#### WHAT THIS TASK INVOLVES:
Only a number is expected: how many lines in the data below contain the word "computer".

#### Pixel coordinate grounding data:
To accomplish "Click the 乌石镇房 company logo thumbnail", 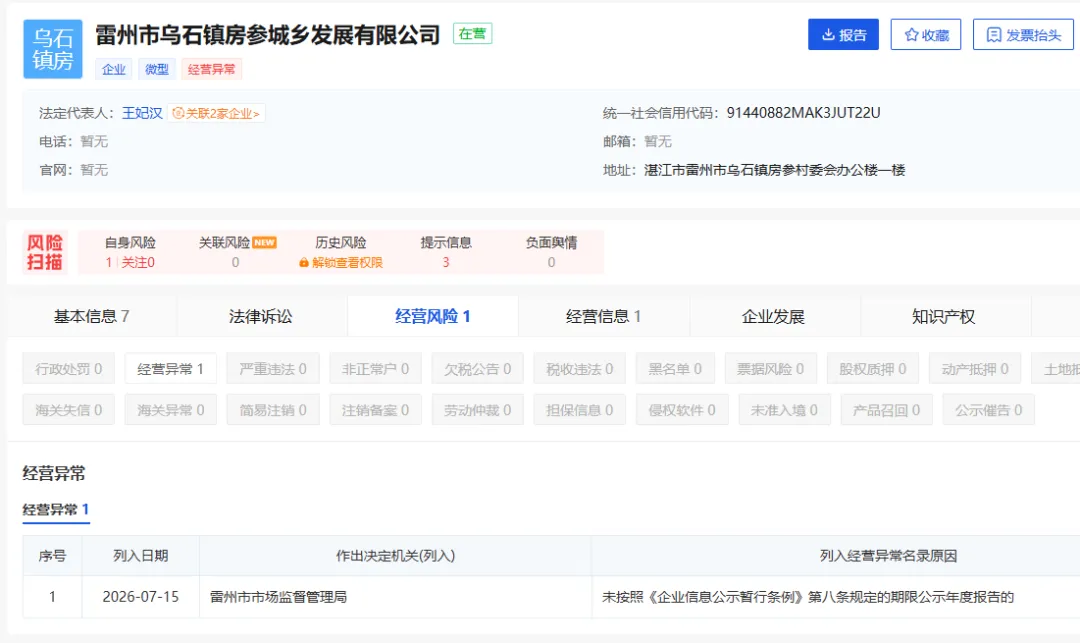I will 53,49.
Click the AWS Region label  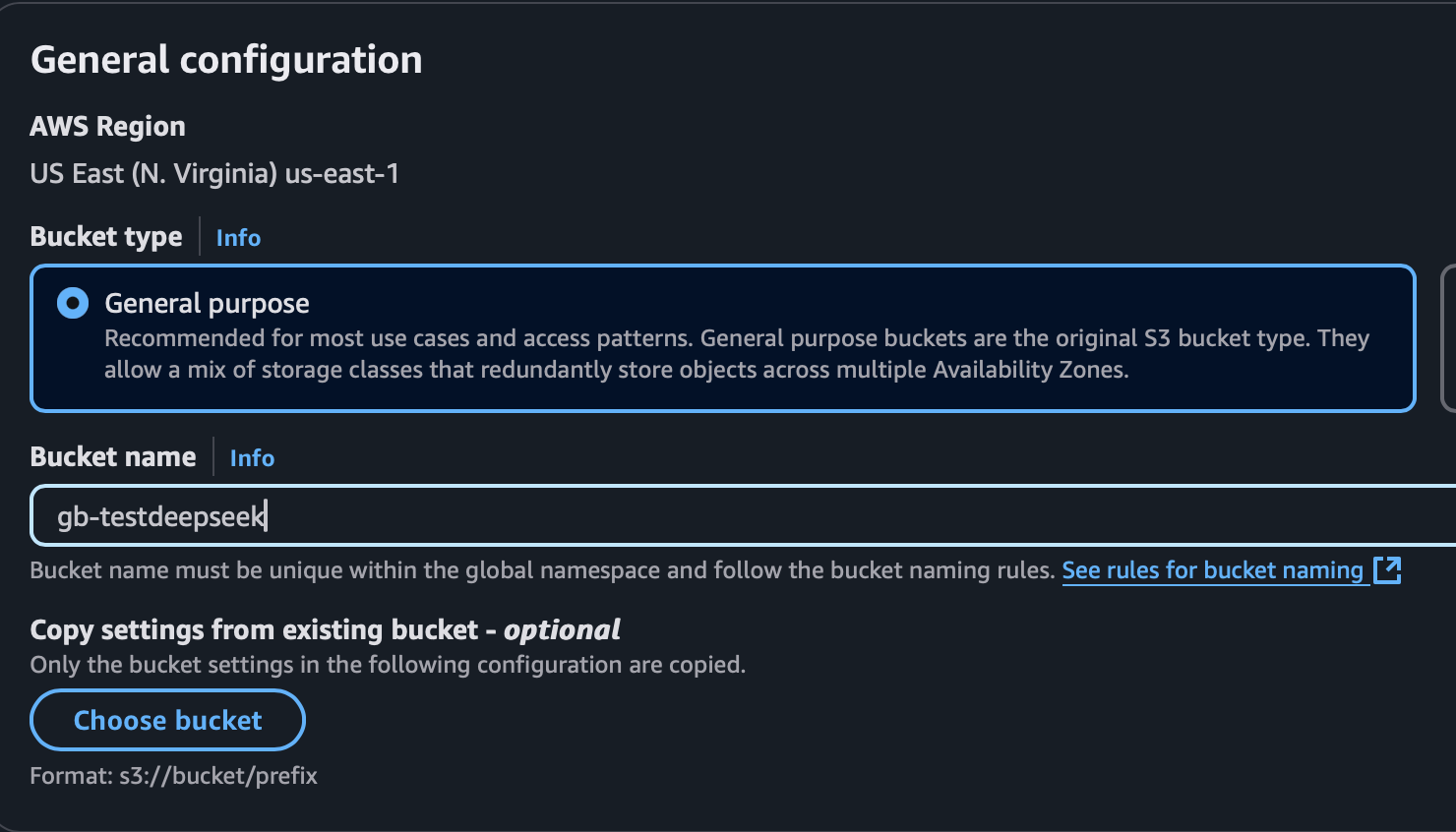click(x=108, y=126)
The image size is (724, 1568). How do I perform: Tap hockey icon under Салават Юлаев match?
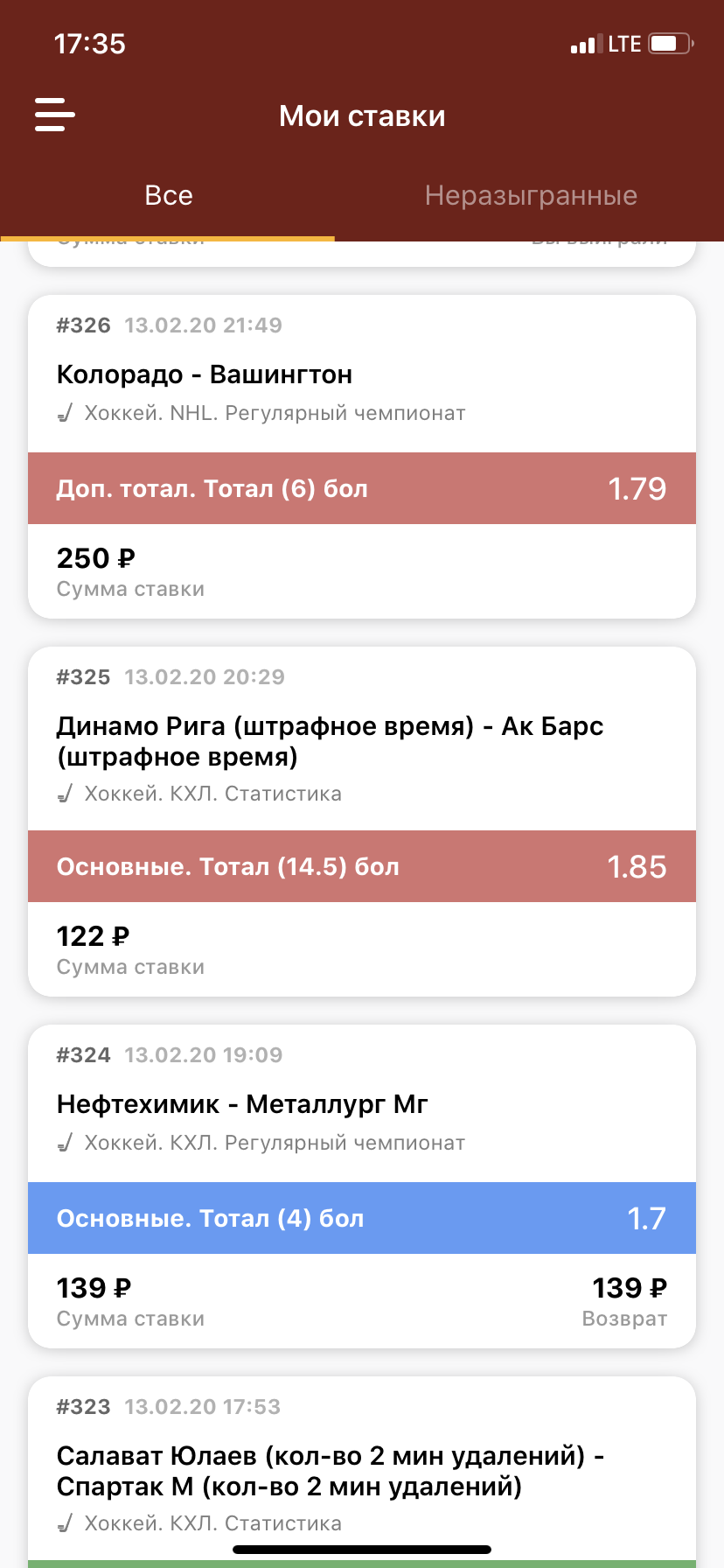tap(65, 1523)
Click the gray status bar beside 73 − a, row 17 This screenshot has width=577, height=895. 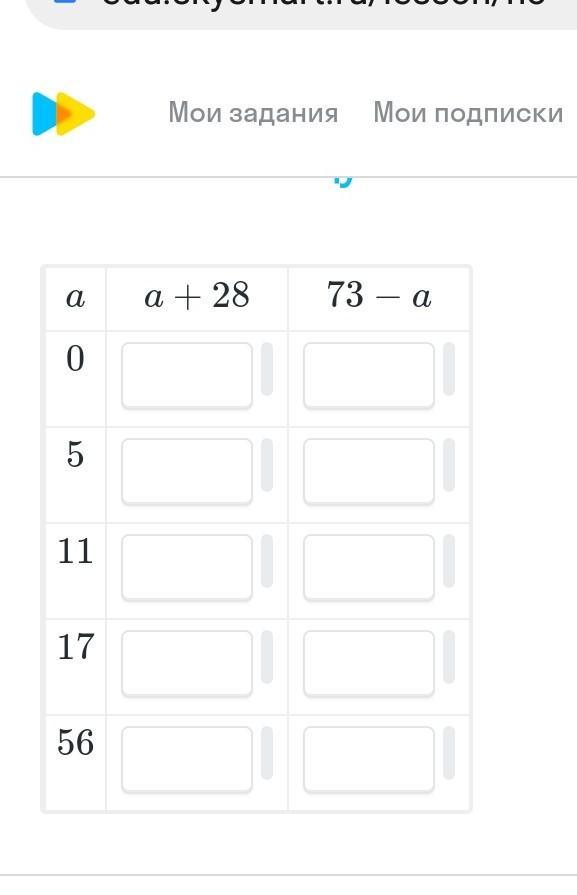point(449,656)

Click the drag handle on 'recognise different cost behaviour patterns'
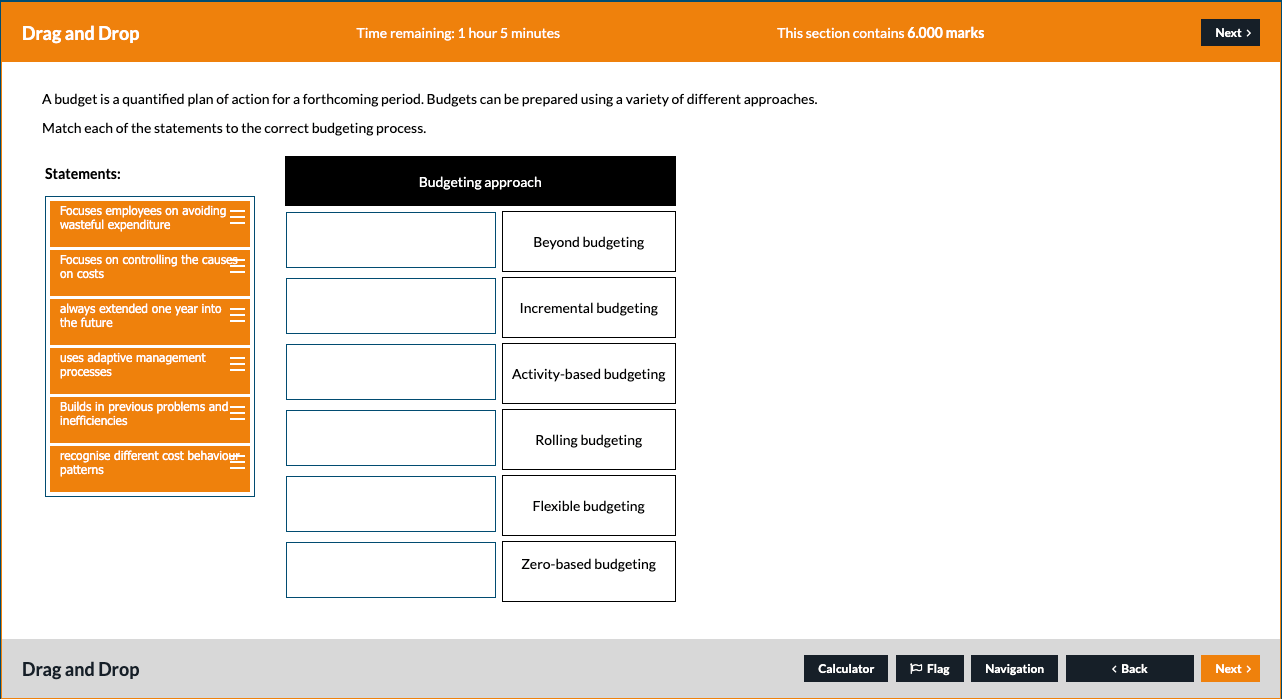tap(238, 461)
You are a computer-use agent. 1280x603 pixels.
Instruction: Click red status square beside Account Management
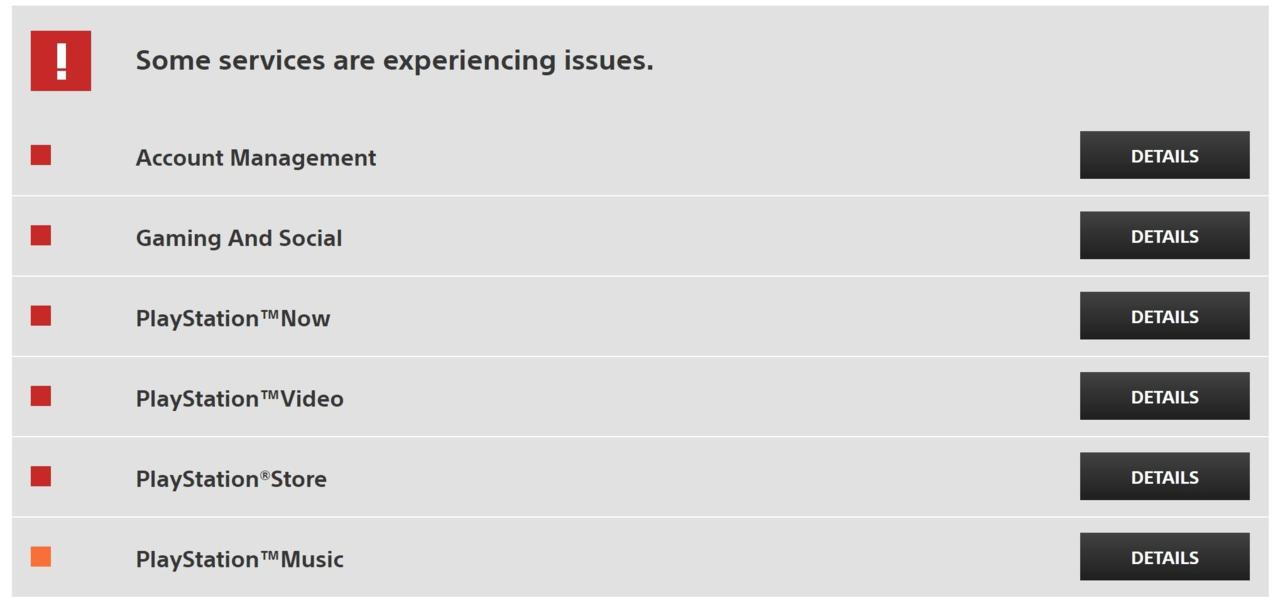[x=41, y=155]
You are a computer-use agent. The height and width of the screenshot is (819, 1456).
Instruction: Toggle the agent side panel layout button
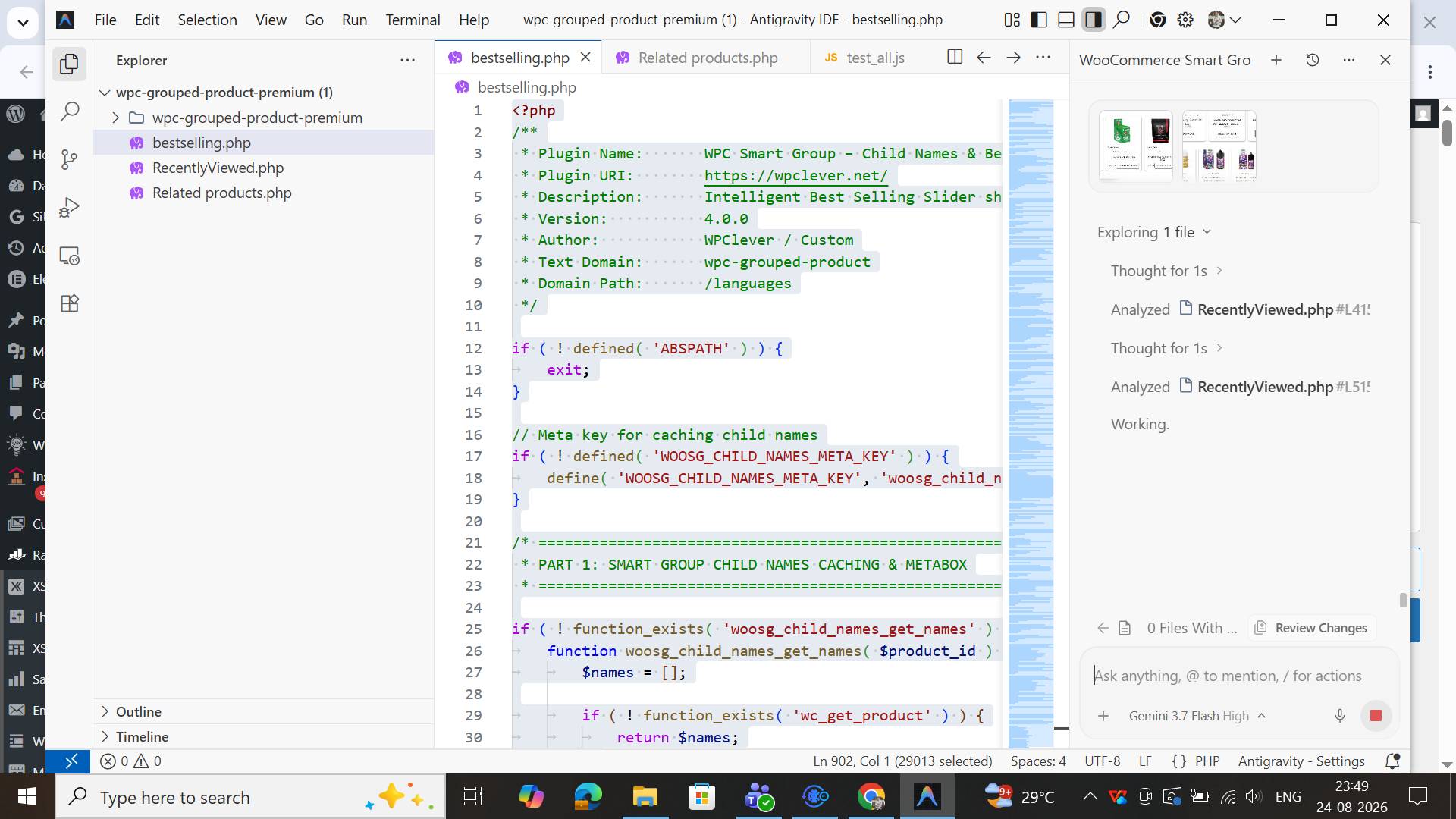1094,20
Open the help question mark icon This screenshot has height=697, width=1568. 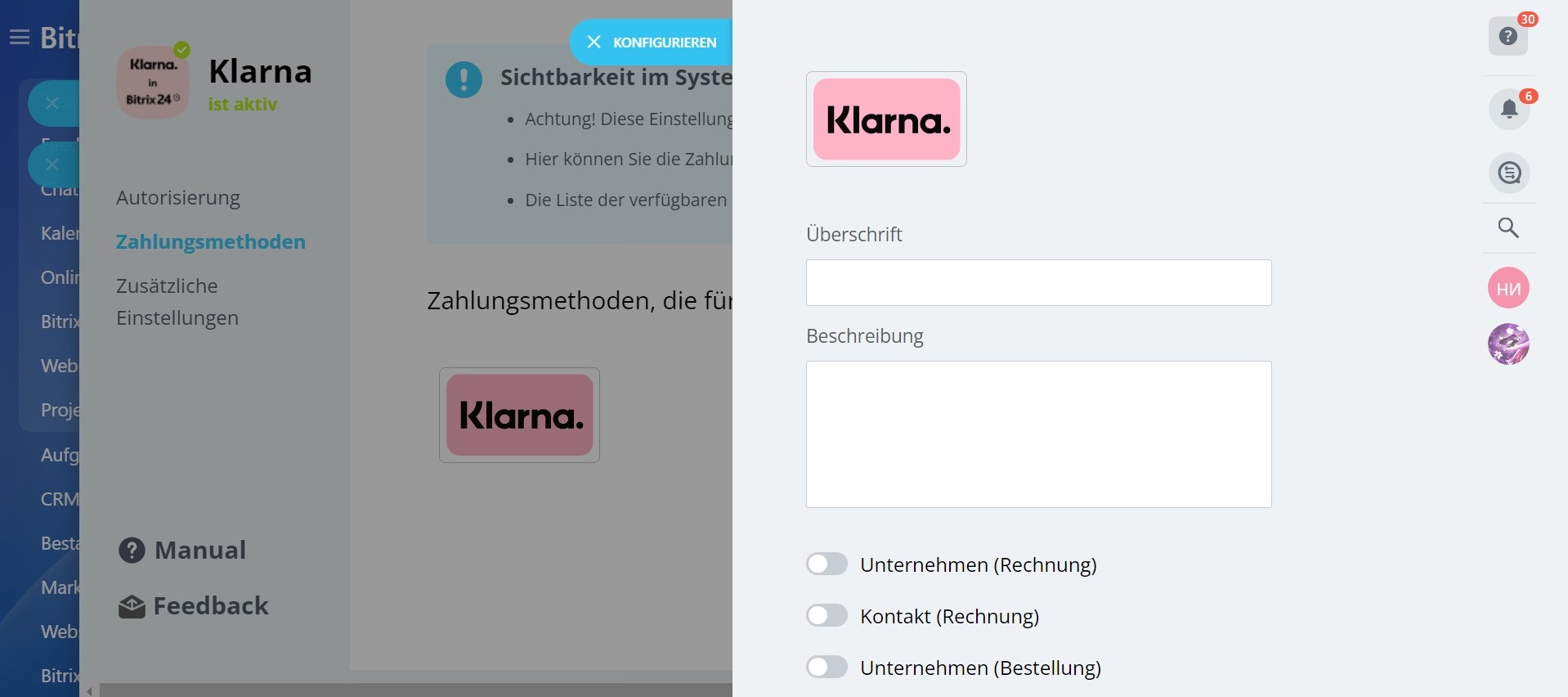(x=1508, y=36)
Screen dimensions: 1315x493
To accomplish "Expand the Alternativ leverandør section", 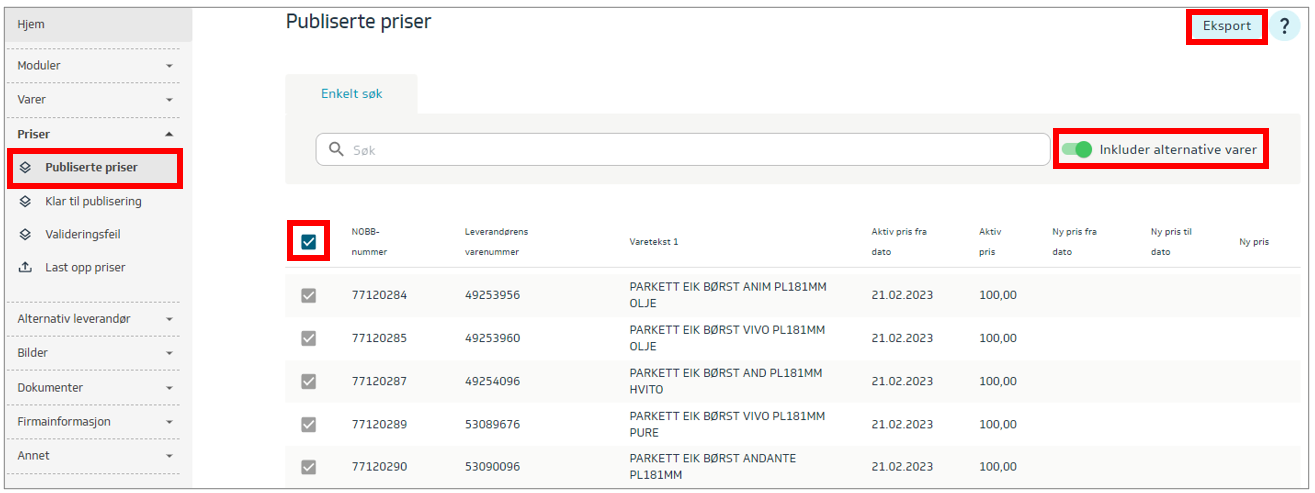I will [x=169, y=319].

#### EXERCISE OUTPUT:
2